::: Given information

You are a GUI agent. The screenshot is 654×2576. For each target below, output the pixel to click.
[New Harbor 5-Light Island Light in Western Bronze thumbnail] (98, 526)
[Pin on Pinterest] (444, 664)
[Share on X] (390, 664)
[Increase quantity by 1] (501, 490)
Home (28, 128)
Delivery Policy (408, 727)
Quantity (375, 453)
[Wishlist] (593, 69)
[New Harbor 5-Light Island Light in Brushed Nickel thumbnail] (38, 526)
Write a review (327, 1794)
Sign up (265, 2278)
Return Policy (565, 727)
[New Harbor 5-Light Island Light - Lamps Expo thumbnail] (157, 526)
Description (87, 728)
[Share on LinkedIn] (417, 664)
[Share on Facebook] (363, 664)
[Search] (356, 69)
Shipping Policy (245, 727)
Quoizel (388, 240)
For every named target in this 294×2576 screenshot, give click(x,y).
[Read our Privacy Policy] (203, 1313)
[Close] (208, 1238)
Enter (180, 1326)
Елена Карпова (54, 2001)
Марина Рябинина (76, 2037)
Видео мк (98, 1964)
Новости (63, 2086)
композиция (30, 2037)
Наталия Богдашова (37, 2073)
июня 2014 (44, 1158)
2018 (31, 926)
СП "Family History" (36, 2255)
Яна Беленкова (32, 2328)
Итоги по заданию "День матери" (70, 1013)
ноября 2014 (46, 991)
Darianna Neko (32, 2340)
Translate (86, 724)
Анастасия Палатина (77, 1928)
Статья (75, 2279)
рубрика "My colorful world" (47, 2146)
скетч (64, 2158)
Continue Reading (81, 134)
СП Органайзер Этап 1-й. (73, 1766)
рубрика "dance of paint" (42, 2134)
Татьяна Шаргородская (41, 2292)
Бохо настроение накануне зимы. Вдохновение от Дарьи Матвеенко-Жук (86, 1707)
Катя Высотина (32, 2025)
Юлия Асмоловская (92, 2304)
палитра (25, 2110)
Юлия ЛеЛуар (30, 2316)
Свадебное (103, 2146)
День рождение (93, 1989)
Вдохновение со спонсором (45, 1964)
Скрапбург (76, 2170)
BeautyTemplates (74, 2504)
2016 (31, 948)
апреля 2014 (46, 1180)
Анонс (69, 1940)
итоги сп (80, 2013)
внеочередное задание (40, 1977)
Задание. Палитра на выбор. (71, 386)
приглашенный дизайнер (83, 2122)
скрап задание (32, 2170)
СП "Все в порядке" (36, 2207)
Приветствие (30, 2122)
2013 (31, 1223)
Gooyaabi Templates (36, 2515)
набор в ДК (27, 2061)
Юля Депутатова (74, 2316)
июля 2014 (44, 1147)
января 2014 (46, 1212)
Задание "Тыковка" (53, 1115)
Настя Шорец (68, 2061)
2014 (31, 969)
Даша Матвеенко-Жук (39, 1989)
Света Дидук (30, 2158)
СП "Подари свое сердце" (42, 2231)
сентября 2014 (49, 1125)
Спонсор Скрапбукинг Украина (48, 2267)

::::::

▶ [What you have to do]:
Every line of the listing is to be returned unchanged.

▶ [Your solution]:
You are a GUI agent. The screenshot is 654×2576. For each target below, output the pixel to click.
[New Harbor 5-Light Island Light in Western Bronze thumbnail] (98, 526)
[Pin on Pinterest] (444, 664)
[Share on X] (390, 664)
[Increase quantity by 1] (501, 490)
Home (28, 128)
Delivery Policy (408, 727)
Quantity (375, 453)
[Wishlist] (593, 69)
[New Harbor 5-Light Island Light in Brushed Nickel thumbnail] (38, 526)
Write a review (327, 1794)
Sign up (265, 2278)
Return Policy (565, 727)
[New Harbor 5-Light Island Light - Lamps Expo thumbnail] (157, 526)
Description (87, 728)
[Share on LinkedIn] (417, 664)
[Share on Facebook] (363, 664)
[Search] (356, 69)
Shipping Policy (245, 727)
Quoizel (388, 240)
For every named target in this 294×2576 screenshot, give click(x,y).
[Read our Privacy Policy] (203, 1313)
[Close] (208, 1238)
Enter (180, 1326)
Елена Карпова (54, 2001)
Марина Рябинина (76, 2037)
Видео мк (98, 1964)
Новости (63, 2086)
композиция (30, 2037)
Наталия Богдашова (37, 2073)
июня 2014 (44, 1158)
2018 (31, 926)
СП "Family History" (36, 2255)
Яна Беленкова (32, 2328)
Итоги по заданию "День матери" (70, 1013)
ноября 2014 (46, 991)
Darianna Neko (32, 2340)
Translate (86, 724)
Анастасия Палатина (77, 1928)
Статья (75, 2279)
рубрика "My colorful world" (47, 2146)
скетч (64, 2158)
Continue Reading (81, 134)
СП Органайзер Этап 1-й. (73, 1766)
рубрика "dance of paint" (42, 2134)
Татьяна Шаргородская (41, 2292)
Бохо настроение накануне зимы. Вдохновение от Дарьи Матвеенко-Жук (86, 1707)
Катя Высотина (32, 2025)
Юлия Асмоловская (92, 2304)
палитра (25, 2110)
Юлия ЛеЛуар (30, 2316)
Свадебное (103, 2146)
День рождение (93, 1989)
Вдохновение со спонсором (45, 1964)
Скрапбург (76, 2170)
BeautyTemplates (74, 2504)
2016 (31, 948)
апреля 2014 (46, 1180)
Анонс (69, 1940)
итоги сп (80, 2013)
внеочередное задание (40, 1977)
Задание. Палитра на выбор. (71, 386)
приглашенный дизайнер (83, 2122)
скрап задание (32, 2170)
СП "Все в порядке" (36, 2207)
Приветствие (30, 2122)
2013 (31, 1223)
Gooyaabi Templates (36, 2515)
набор в ДК (27, 2061)
Юля Депутатова (74, 2316)
июля 2014 (44, 1147)
января 2014 (46, 1212)
Задание "Тыковка" (53, 1115)
Настя Шорец (68, 2061)
2014 (31, 969)
Даша Матвеенко-Жук (39, 1989)
Света Дидук (30, 2158)
СП "Подари свое сердце" (42, 2231)
сентября 2014 (49, 1125)
Спонсор Скрапбукинг Украина (48, 2267)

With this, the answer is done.